14028 – QA Specialist – Carlow Contractor

Purpose:

This is an 11 month contract position with a 4 shift cycle.

Responsibilities:

• Work a 4-cycle shift pattern role.
• Perform timely reviews of batch documentation / investigations / reports highlighting and assist in the resolution of concerns commensurate with the risk.
• Respond quickly to unplanned events, technical issues .
• Conduct, report and display of Quality right first time, audit readiness metrics weekly to ensure continuous audit readiness and cGMP compliance.
• Support the spot check/walk-through process of the production lines.
• Be involved in customer complaint investigation if required.
• Support the annual product quality reviews if required.
• Provide Quality support to IPT production teams to ensure cGMP standards are maintained.
• Understanding of sterile manufacturing operations is preferred.
• Ability to learn and utilize computerized systems for daily performance of tasks.
• Ability to prioritize, manage multiple tasks, and meet deadlines.
• Perform timely reviews on batch documentation (EBR’s) / line clearances/ assist in the resolution of concerns commensurate with the risk. Liaise with other Department representatives to promote improvements in GMP and Quality standards.
• Keep abreast of the latest developments from regulatory authorities in relation to Quality Compliance activities.
• Comply with our current Manufacturing Division, Quality and EHS Management System requirements, as relevant to commercial operations.
• Foster a culture of continuous improvement by deploying company Six Sigma tools and support implementation of Model Area within operations from the start.
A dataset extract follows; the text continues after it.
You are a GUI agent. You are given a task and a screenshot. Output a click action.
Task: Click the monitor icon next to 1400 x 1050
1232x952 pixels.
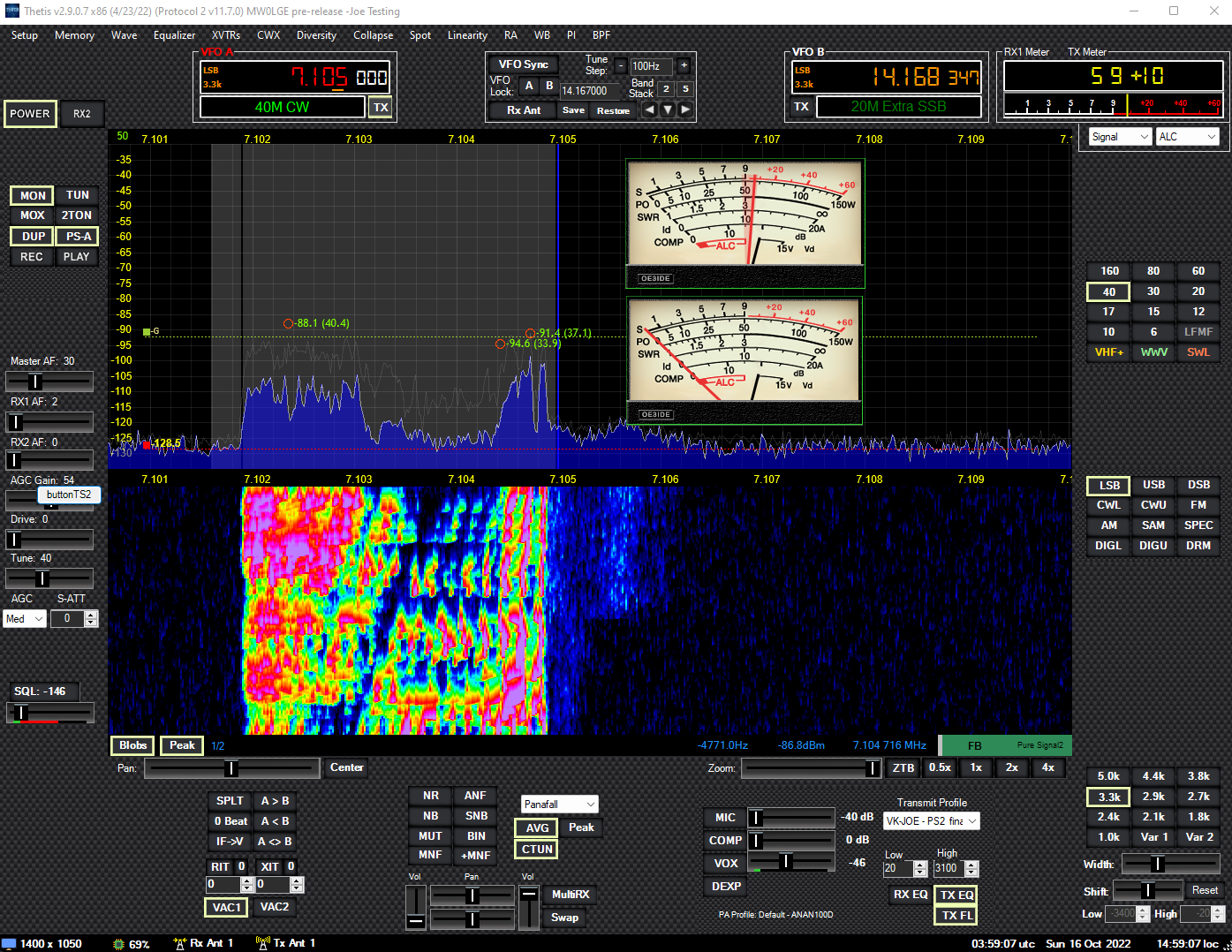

Minimum Qualifications and Experience: 

• Degree qualification or equivalent (Science, Engineering, Technical.)
• Experience in Sterile Manufacturing.
• Fully understand relevant quality and compliance regulations knowledge of requirements for cGMP, US and EU regulatory requirements.
• Have Operational experience of quality systems in a dynamic manufacturing environment e.g. SAP, Trackwise, MES.
• Have Technical knowledge of sterile manufacturing processes.
• Sterile filling processes and equipment and support services experience.
• Lean Six Sigma Methodology experience desired.
• Ability to learn and utilize computerized systems for daily performance of tasks.
• Demonstrable analytical and systematic problem-solving skills.